Perhaps reflecting the title, Dream Warriors opens with a young teenage boy navigating what he believes is a dream. Threats and confusion are inventively presented by artist Berto Santiago, conveying the dangers that eventually end up with the boy being deposited among a group of people on Cloud 9, each of them distinctively clothed.

Jesse Byrd’s not a writer who believes in hanging around, and the opening pages are an energy rush followed by the boy’s rapid induction into the Dream Warriors, and then into a training programme. Called 9956 for a long while, it’s a third of the way through that we eventually learn the protagonist’s name is Mekhi, or preferably Khi. The idea of a kid thrown into a strange new world and readers learning what’s happening alongside them pulls us through a fair way through Dream Warriors, the constantly new experiences hitting one after the other, always vibrantly drawn by Santiago.
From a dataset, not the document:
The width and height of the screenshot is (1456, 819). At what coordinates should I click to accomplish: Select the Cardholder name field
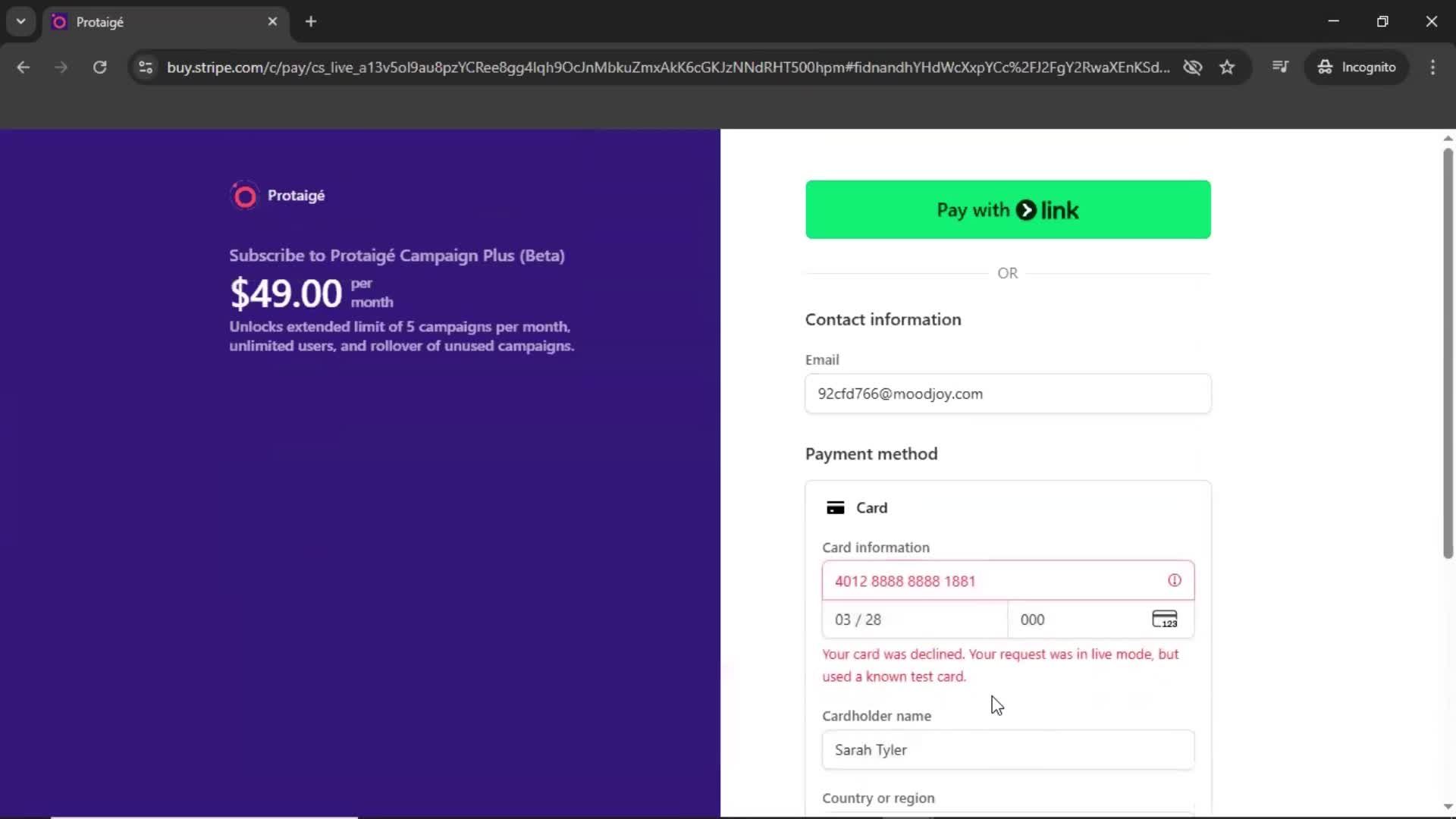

It’s Santiago who carries the weight here. His imaginative designs, continual movement and bright colours do a fine job distracting from missing explanations. Khi constantly makes references to dreaming, and is unable to wake up, but it’s a long time before Byrd has him question what he’s going through and just before halfway an explanation of what Cloud 9 is comes unprompted, not because Khi’s curious. Even given a form of dream afterlife one would imagine anyone caught up in Khi’s circumstances might have a few more questions, especially given he might actually now be dead.

What follows continues the pattern of random events without any great foundation, although always interestingly drawn, giving the feel of story construction for a video game rather than reading. Connecting people to feelings over-complicates a story that’s already hard to make sense of, and interludes introducing characters wanting to take over Cloud 9 transmit as another random plot device. Readers really need to know more about what Cloud 9 is and why it matters for a takeover plot to resonate. It sidelines the far stronger idea of Dream Warriors being connected to a particular dreamer.

It’s only over the final third that Byrd slows the plot down enough to give Khi some purpose and supplyfurther explanations as to how things work. It should have happened sooner. There’s also an extremely abrupt and extremely confusing cliffhanger ending, leaving readers with no idea about what’s happening.

Once everything’s revealed, it marks Dream Warriors as conceptually strong with considerable potential, but if there’s a continuation greater efforts are needed in terms of reader accessibility.